Reproduce only the lines below from the line containing "You are a GUI" to the line containing "Given: Click РБ Лейпциг's red form square", exactly as written, with both end lines kept. Omit the pictures.

______

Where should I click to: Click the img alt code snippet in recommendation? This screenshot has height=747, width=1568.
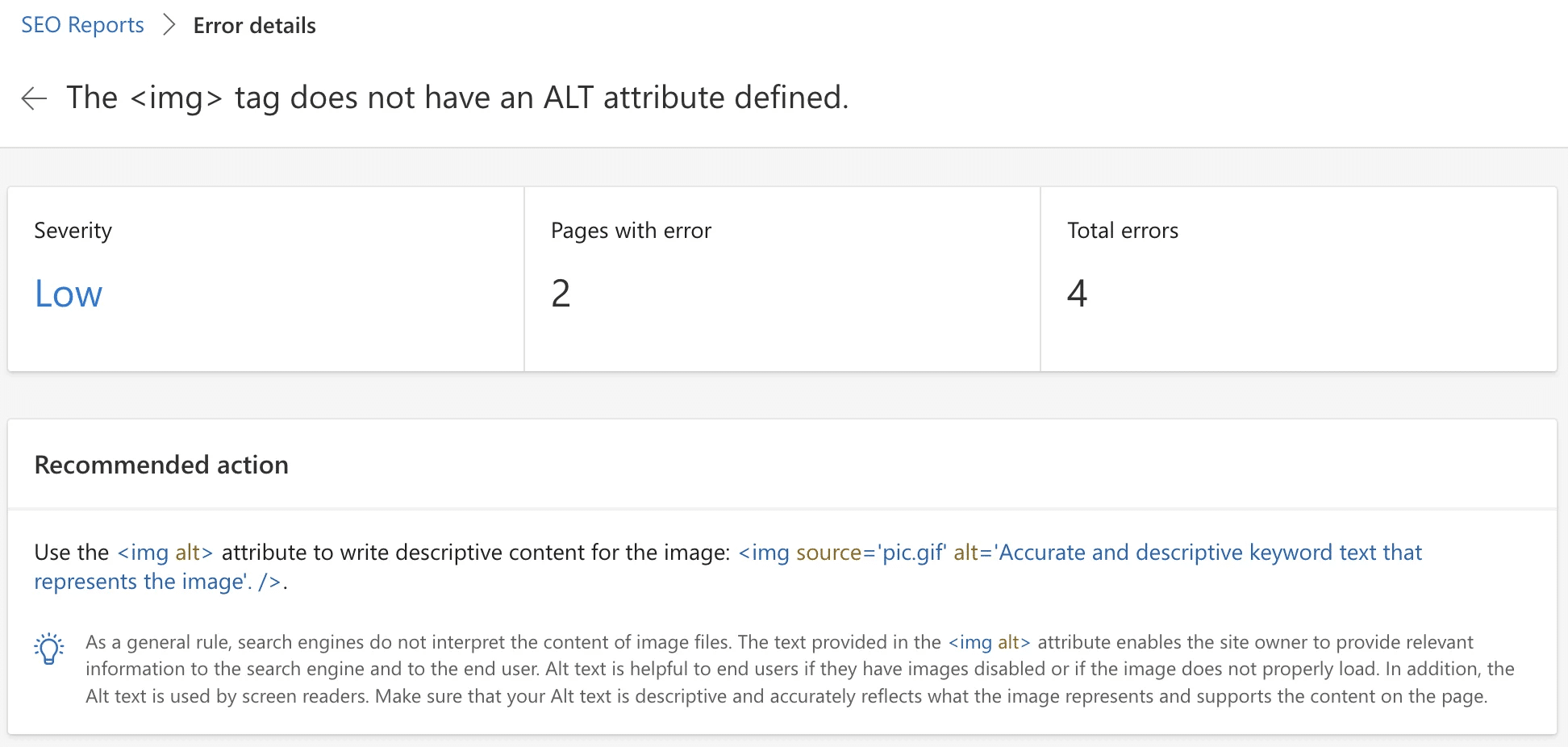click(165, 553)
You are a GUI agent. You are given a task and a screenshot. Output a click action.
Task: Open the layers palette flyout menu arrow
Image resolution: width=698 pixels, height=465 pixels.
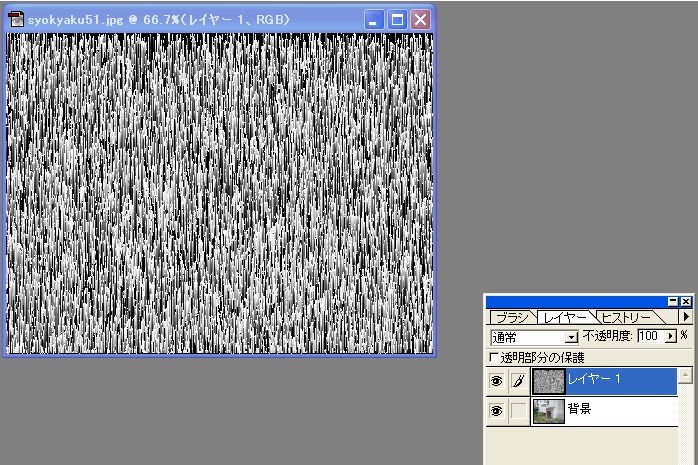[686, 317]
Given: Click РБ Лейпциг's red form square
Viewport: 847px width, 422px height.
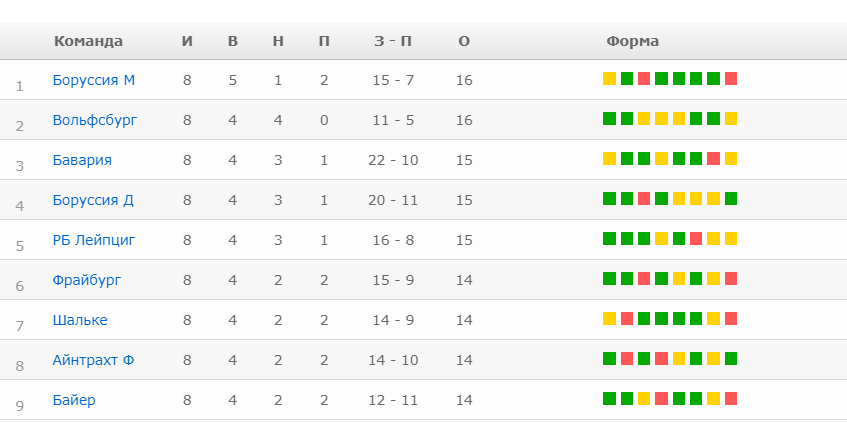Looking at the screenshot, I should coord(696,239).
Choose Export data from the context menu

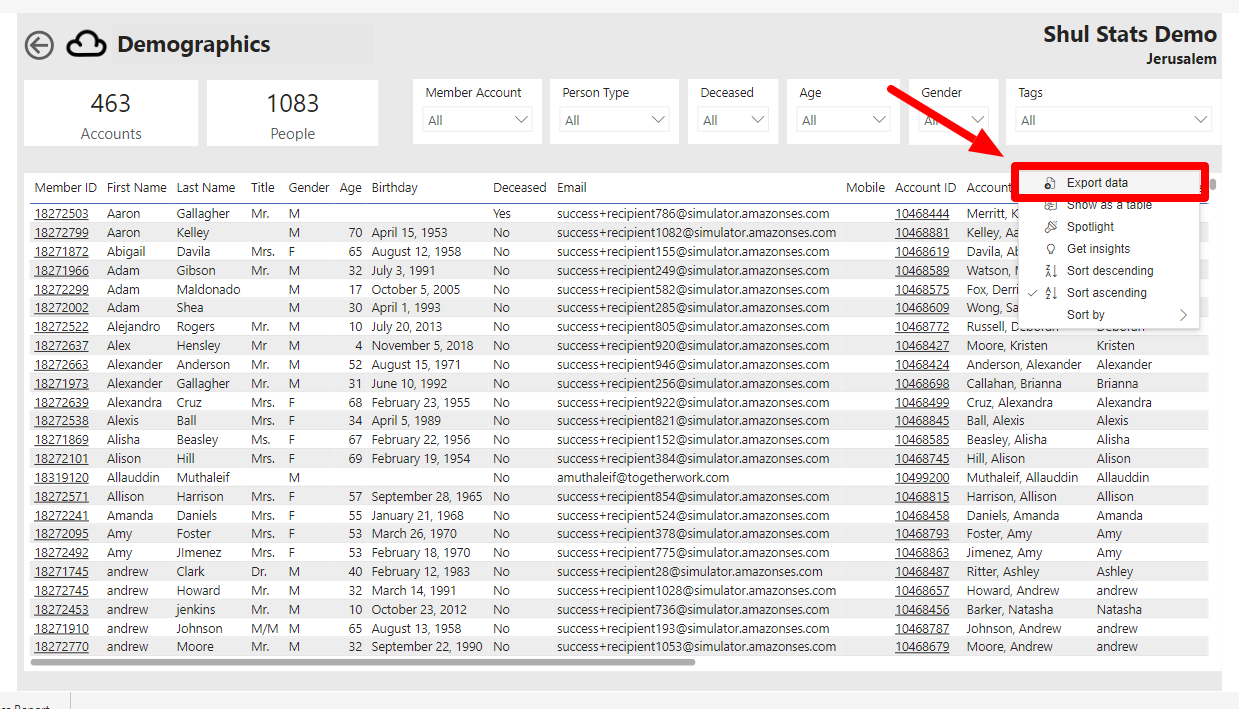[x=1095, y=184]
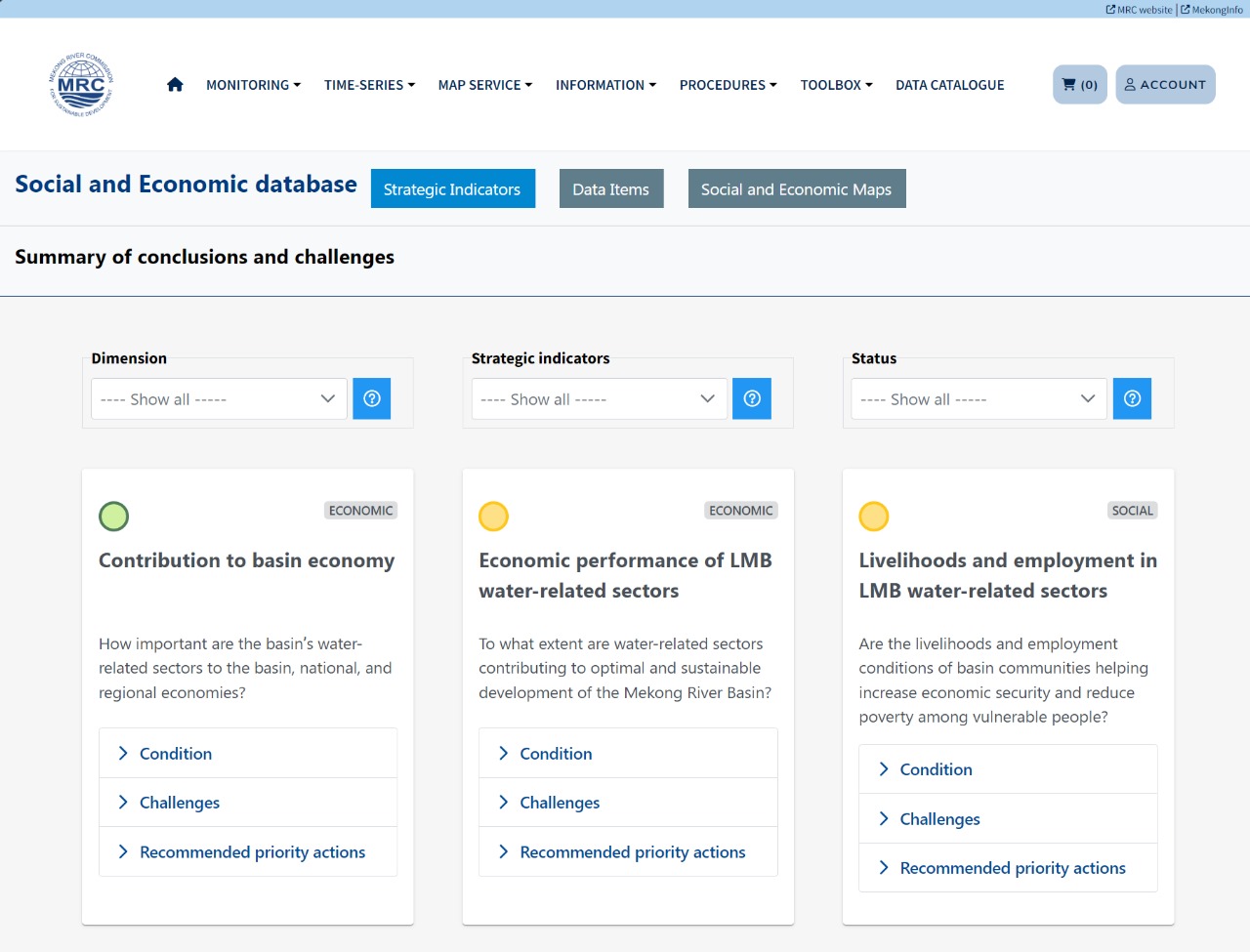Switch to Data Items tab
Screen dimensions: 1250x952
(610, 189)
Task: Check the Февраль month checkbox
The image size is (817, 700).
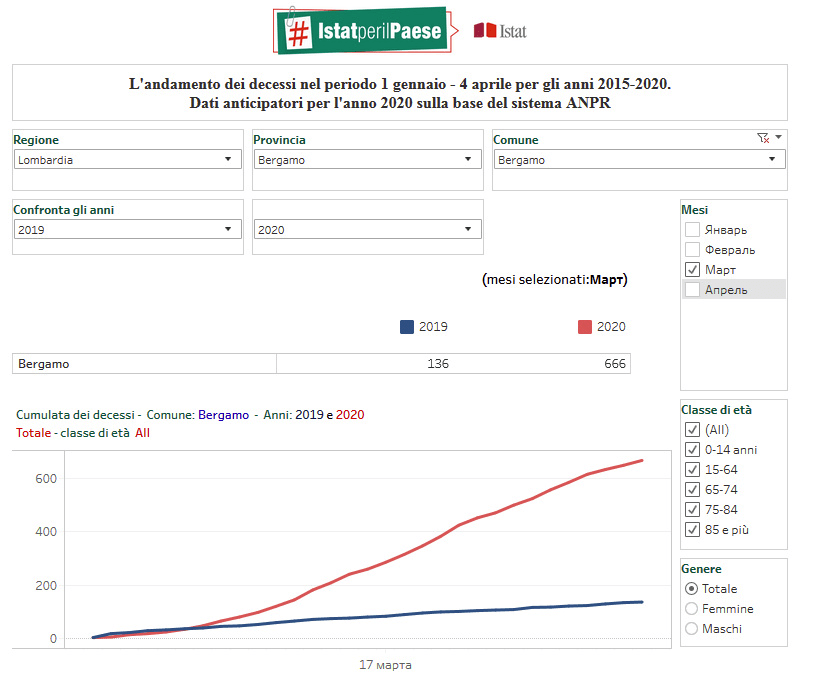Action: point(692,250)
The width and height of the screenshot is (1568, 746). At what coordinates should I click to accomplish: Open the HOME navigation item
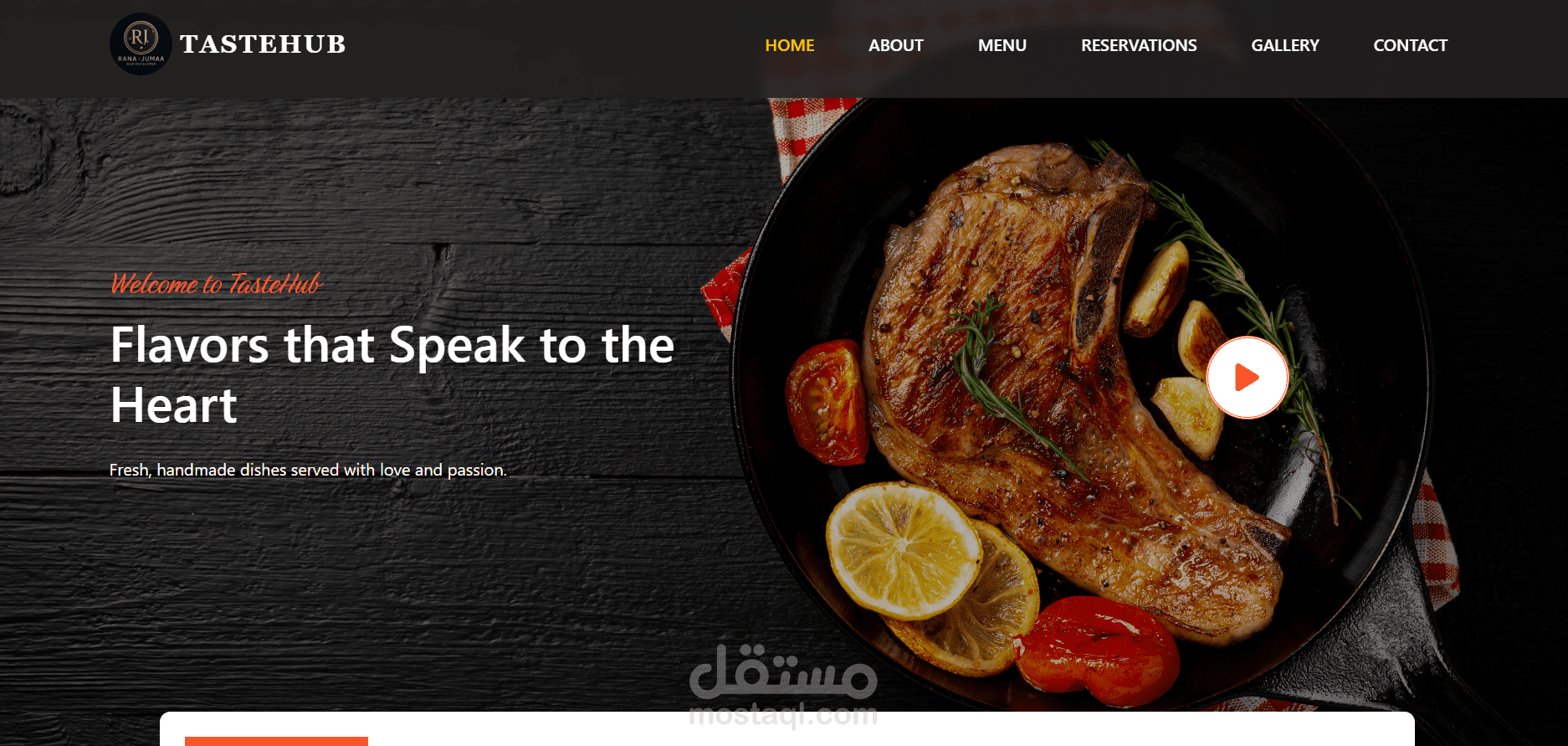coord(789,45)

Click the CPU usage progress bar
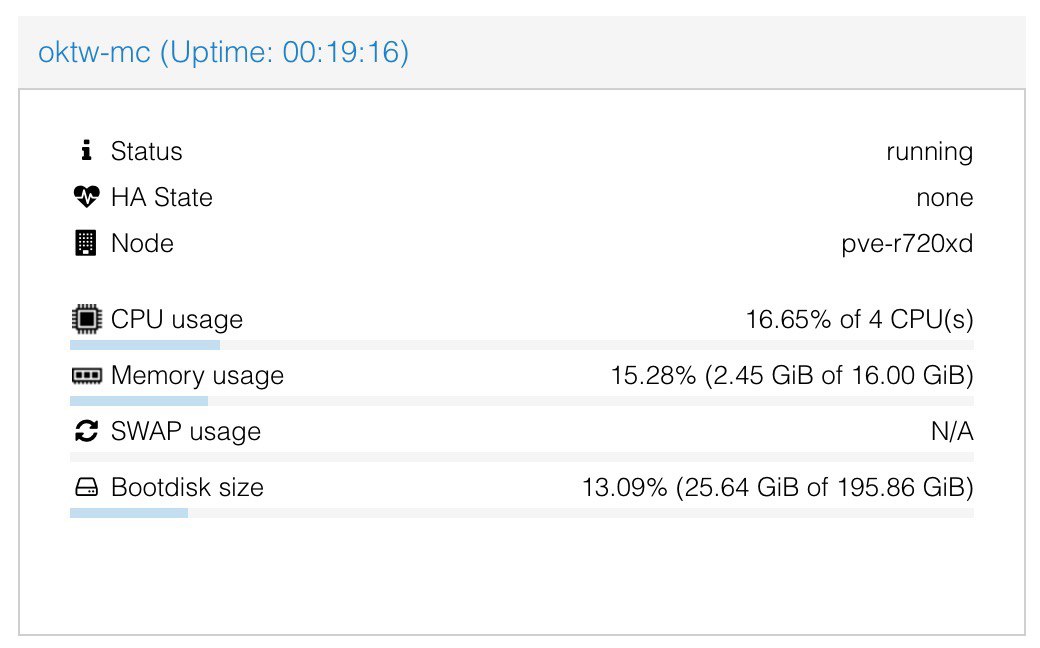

______

■ Solution for this problem ■
You are a GUI agent. You are given a task and a screenshot. Output a click action.
Task: Open the layers palette flyout menu arrow
Image resolution: width=698 pixels, height=465 pixels.
[686, 317]
Given: Click РБ Лейпциг's red form square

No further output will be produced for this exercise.